You don’t have to be a high-minded intellectual to scoff at this idea. There is certainly some historical truth to America having been a global industrial superpower during the first few decades of the postwar era. But the context is vital. After World War II, most of Europe and Japan lay in ruins. The few countries that remained unscathed, like my home country of Sweden, were simply too small to manufacture everything needed to rebuild the continent and restore a normal way of life. In these unique circumstances, American manufacturing grew to world dominance that it had not achieved before and will never achieve again short of another world war. No policy can change that.

On the left, this attempt to resurrect past glory days, a sort of political-economic necromancy, mostly revolves around unions and the minimum wage. It has been pointed out that the minimum wage in 1968 was $11.65adjusted for purchasing power (in 2018 dollars). This isn’t that far off from the “living wage” of $15, so what is the problem?

There are several. America in 2021 is not the America of 1968. Economic circumstances have changed, and just as in the case of manufacturing, this is due to external factors that can’t be reversed through policy.

The minimum wage in 1968 was indeed higher than today, but in 1968, America had been booming for over two decades, with economic growth frequently exceeding 6 to 7 percent—levels we today associate with China and other developing countries. Unemployment was at 3.4 percent, and had never been higher than 6.6 percent in the preceding 20 years. By contrast, unemployment has been at or above 6 percent for 92 months since 2001.

But most importantly, in 1968, “automation” and “outsourcing” were still terms only engineers and economists knew. Faced with higher minimum wages, grocery stores couldn’t buy self-checkout machines, burger joints and pizza parlors couldn’t buy touch-screen ordering systems, and car factories couldn’t buy robots. Businesses had no choice but to pass some of the costs of higher wages onto consumers or shut down. Today, many of the jobs these businesses create can be automated or outsourced. This is why over the last three decades, as America manufacturing has shed jobs, output has increased. A higher minimum wage would accelerate this trend—some employees would make a “living wage,” but there would be far fewer of them.

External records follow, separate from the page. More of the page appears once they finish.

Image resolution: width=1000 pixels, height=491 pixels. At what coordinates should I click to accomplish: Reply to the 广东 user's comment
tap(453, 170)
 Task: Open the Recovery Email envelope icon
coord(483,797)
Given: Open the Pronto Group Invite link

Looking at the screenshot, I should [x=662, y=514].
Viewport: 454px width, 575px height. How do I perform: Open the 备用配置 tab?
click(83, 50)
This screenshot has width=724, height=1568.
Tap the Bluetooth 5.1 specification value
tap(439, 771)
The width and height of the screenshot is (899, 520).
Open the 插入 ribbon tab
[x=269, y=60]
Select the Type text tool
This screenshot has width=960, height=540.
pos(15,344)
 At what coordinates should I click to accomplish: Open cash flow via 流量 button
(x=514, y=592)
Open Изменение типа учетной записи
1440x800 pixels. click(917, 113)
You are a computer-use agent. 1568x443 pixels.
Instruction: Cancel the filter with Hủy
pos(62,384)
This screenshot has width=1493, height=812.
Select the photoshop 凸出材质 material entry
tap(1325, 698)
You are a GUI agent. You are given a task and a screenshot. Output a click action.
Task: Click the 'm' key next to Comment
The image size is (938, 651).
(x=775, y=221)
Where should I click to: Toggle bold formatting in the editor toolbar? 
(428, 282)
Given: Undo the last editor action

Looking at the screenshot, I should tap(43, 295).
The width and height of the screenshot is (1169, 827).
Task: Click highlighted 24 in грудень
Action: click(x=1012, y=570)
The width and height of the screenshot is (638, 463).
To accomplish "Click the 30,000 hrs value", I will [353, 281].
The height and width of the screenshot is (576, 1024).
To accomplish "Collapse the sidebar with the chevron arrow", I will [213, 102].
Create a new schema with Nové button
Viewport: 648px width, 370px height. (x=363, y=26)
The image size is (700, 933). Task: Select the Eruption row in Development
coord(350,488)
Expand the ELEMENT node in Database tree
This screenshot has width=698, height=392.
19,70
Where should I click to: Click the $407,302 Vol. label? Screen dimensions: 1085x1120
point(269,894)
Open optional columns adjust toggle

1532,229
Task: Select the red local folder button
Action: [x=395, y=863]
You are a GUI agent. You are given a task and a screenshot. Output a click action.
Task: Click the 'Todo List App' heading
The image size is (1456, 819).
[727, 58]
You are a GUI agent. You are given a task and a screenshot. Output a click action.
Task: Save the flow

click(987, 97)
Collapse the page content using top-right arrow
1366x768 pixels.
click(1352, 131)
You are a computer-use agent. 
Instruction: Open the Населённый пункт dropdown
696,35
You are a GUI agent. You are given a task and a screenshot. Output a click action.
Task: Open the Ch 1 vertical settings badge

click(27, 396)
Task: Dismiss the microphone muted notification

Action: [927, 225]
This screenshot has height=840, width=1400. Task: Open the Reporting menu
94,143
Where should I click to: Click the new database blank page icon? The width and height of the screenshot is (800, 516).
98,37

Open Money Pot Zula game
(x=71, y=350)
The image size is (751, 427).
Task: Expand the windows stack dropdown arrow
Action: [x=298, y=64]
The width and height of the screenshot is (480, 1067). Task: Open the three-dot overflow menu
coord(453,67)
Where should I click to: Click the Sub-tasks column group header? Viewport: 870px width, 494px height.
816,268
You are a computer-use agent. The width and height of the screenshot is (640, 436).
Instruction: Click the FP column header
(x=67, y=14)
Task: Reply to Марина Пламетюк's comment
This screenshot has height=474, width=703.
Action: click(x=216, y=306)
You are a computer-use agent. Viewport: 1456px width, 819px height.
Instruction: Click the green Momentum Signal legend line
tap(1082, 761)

Half a century ago, the unusual boom in wealth and ever-increasing foreign demand for American products meant that when workers demanded pay raises, employers generally didn’t bother to pick a fight or look for other options. Beyond automation and outsourcing, the very existence of serious foreign competition, which America didn’t have in 1968, means that employers can no longer take such a generous approach.

Banning automation and outsourcing isn’t feasible or desirable. The best way to slow down (but not stop) automation may be to cut income and payroll taxes to make human labor more competitive. The current tax system, as Bill Gates and others have pointed out, makes it economically advantageous for businesses to pursue automation even when the robots and software are no more efficient than the human labor they replace, because the taxes a company has to pay on human labor are far higher than on their robot counterparts.

Reversing the decline of unionization will also not bring America back to its glory days. It’s true that unionization was far higher back in the 1960s, but organizing labor only works when the workers who organize are irreplaceable. Ultimately, what gives workers leverage in collective bargaining isn’t the existence of a union, but the value of their work. That’s what the British coal miners learned during their extended struggle with Margaret Thatcher. By overplaying their hands, the unions arguably hastened the decline of the coal mining industry in the U.K. Unionization is all well and good when it makes economic sense for the workers, but most of the workers earning less than $15/hour would not gain from unionizing. They would simply be replaced faster.

Like so many economic phenomena, the miracle economy of 1949-1970 wasn’t caused by anything Americans did, apart from win World War II, but rather by external factors which neither left-wing nor right-wing populist policies could ever replicate. If America is to be the leader the world needs it to be in the 21st century, its leaders must resist the allure of economic necromancy and accept the challenges that America, and its workers, face today.